DIREITO CIVIL E DO CONSUMIDOR — REsp 2106908
Análise documental baseada na ementa oficial do Superior Tribunal de Justiça, organizada para consulta e compreensão do precedente.
Comentário editorial
Nesta leitura jurisprudencial, a decisão é situada por classe, competência e órgão julgador. O registro corresponde a REsp, apreciado por QUARTA TURMA, sob relatoria de JOÃO OTÁVIO DE NORONHA. Esses elementos ajudam a avaliar o alcance processual do pronunciamento.
O precedente deve ser confrontado com a moldura fática, a questão jurídica decidida, eventuais requisitos de admissibilidade e a legislação mencionada. Os destaques abaixo funcionam como mapa de leitura da ementa, não como substituto do inteiro teor ou de pesquisa sobre decisões posteriores.
Pontos centrais da ementa
- AÇÃO DE RESCISÃO DE CONTRATO DE PROMESSA DE COMPRA E VENDA DE IMÓVEL CUMULADA COM RESTITUIÇÃO DE VALORES.

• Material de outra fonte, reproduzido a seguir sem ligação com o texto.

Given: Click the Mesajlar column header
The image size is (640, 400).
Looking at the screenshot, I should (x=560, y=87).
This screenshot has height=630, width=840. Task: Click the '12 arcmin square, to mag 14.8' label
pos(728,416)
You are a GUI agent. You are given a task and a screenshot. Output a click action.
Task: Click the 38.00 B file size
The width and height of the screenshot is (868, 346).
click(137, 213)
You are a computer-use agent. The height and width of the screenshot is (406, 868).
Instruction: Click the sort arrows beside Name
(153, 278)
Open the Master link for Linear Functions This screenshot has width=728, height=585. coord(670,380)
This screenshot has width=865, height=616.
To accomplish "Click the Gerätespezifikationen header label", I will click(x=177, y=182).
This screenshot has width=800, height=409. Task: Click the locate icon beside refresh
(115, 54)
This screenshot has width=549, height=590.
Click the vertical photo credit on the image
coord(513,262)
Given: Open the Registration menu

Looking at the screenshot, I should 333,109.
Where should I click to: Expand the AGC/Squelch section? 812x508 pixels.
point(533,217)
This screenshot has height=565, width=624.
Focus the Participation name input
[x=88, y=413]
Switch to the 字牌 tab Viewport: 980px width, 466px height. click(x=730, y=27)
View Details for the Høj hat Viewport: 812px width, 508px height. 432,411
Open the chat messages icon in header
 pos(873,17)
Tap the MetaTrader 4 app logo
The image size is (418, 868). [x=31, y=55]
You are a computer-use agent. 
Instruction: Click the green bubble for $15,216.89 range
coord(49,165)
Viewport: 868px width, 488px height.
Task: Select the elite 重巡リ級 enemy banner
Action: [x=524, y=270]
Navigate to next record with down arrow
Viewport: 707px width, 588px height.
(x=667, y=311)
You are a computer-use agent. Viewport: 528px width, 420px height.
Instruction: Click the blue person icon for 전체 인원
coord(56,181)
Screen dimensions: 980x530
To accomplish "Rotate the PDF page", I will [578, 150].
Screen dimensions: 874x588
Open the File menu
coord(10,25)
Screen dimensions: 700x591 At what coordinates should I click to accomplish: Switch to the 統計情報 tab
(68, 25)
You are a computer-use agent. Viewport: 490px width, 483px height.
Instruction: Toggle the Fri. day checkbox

- A controvérsia diz respeito à ação de rescisão de contrato de promessa de compra e venda de imóvel cumulada com restituição de valores pagos.
- Na sentença, o Juízo de primeiro grau julgou parcialmente procedentes os pedidos, condenou os réus solidariamente a restituírem 85% dos pagamentos, fixou honorários em 10%, determinou atualização desde o desembolso e juros de 1% ao mês desde o pagamento, e registrou a dissolução contratual em razão do leilão.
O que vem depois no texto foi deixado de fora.